Why is this an important aspect to teach in the complex and detailed history of slavery. It's the question I've been trying to ask and Crazy offered the best route for including it. Should we highlight the exercise benefits of The Trail of Tears? The thriftiness that the Great Depression provoked?Again, the point is about the END of slavery, it is a modifier saying "ok, we are at reconstruction, thank God for us Whites, we provided Blacks the skills they needed to get by".
Somewhere you said you do not know why it is there, it is there to get White Southern votes. That is the only reason. If that is why it is there, and if you think it is wrong tell me the specific reason that makes more sense, if that is why it is there my explanation fits perfectly.
But let's do this for everything, do we tell people Pearl Harbor sank our obsolete battleships so Pearl made us stronger by guaranteeing a modern navy?

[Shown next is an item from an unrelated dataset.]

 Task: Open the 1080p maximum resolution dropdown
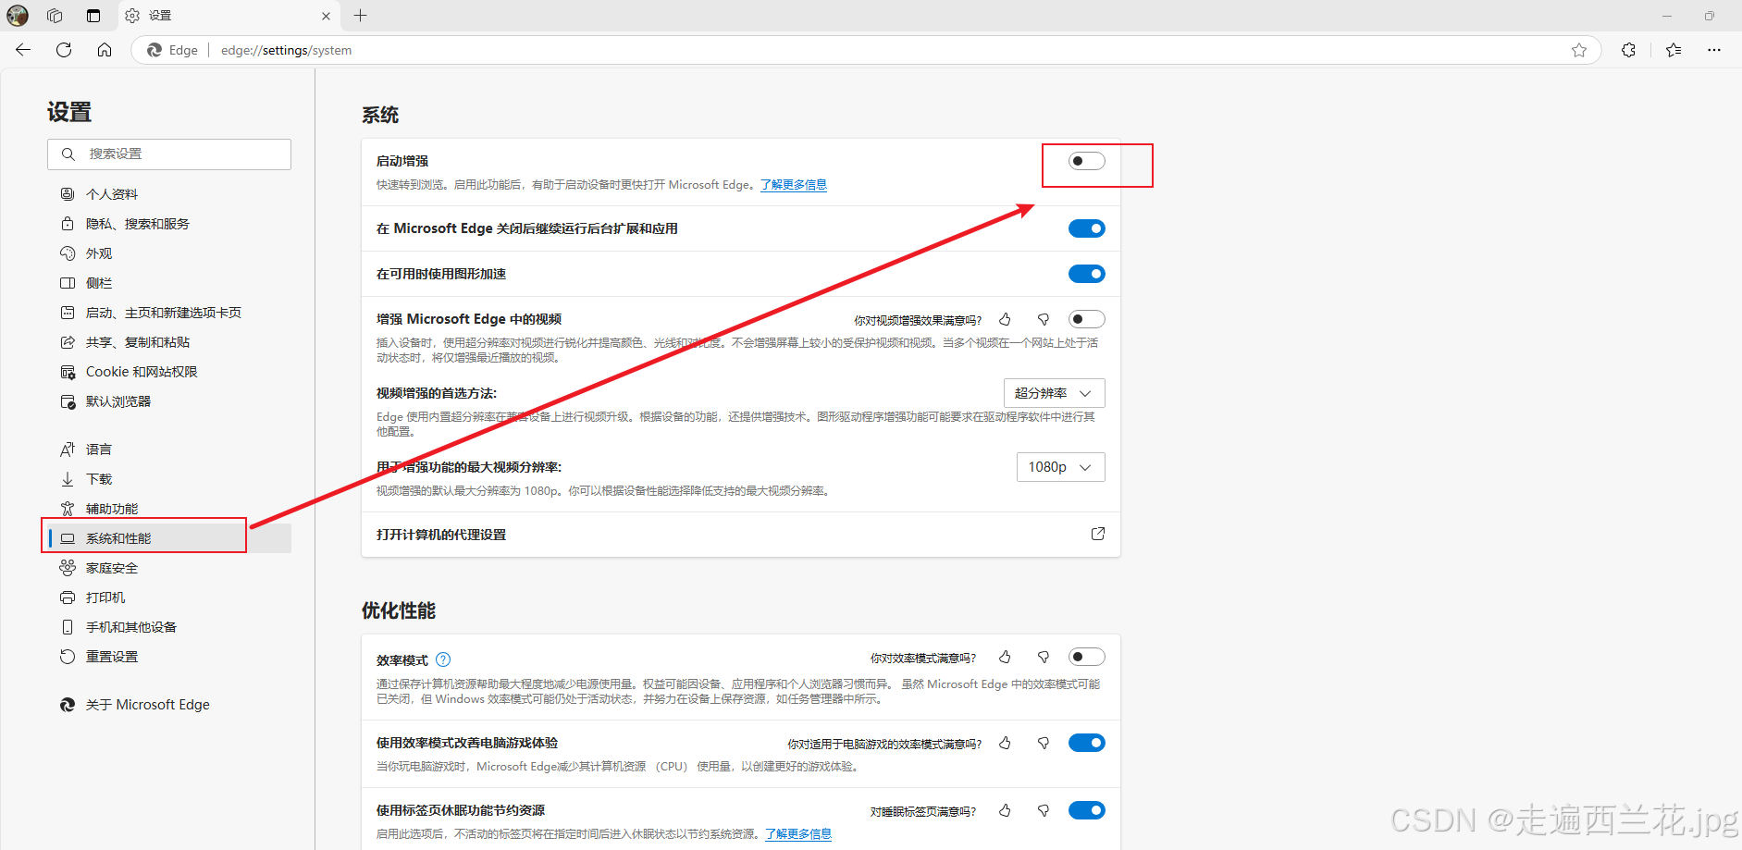coord(1060,467)
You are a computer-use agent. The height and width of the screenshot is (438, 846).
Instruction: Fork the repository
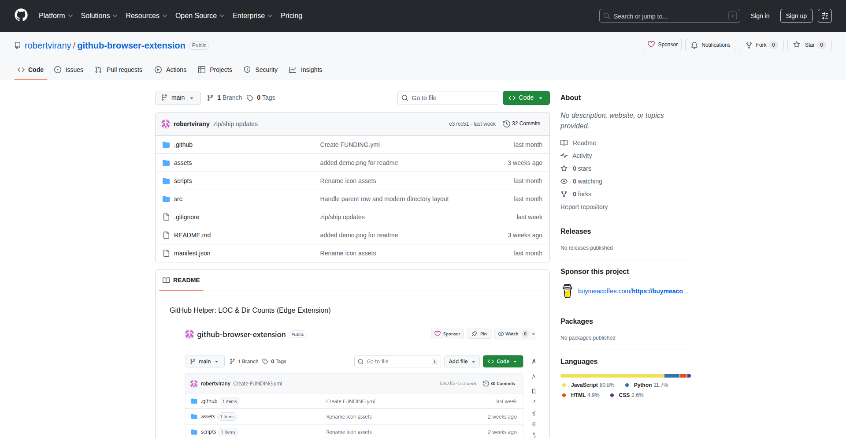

FDR had polio, the bright spot is Eleanor said it made him stronger and braver. Polio helped make the US a stronger nation.
If we are going to, as Tim Scott said, put a silver lining on slavery, let us do it for everything.
It is there to win votes. He isn't trying to win votes of people who hate what the CSA stood for, nor of Blacks.
Can you find a single other state that requires a "skills to compete" requirement?
Maybe in higher level high school courses where the nuances of things can be discussed in more complex ways, but aren't these K-12 guidelines?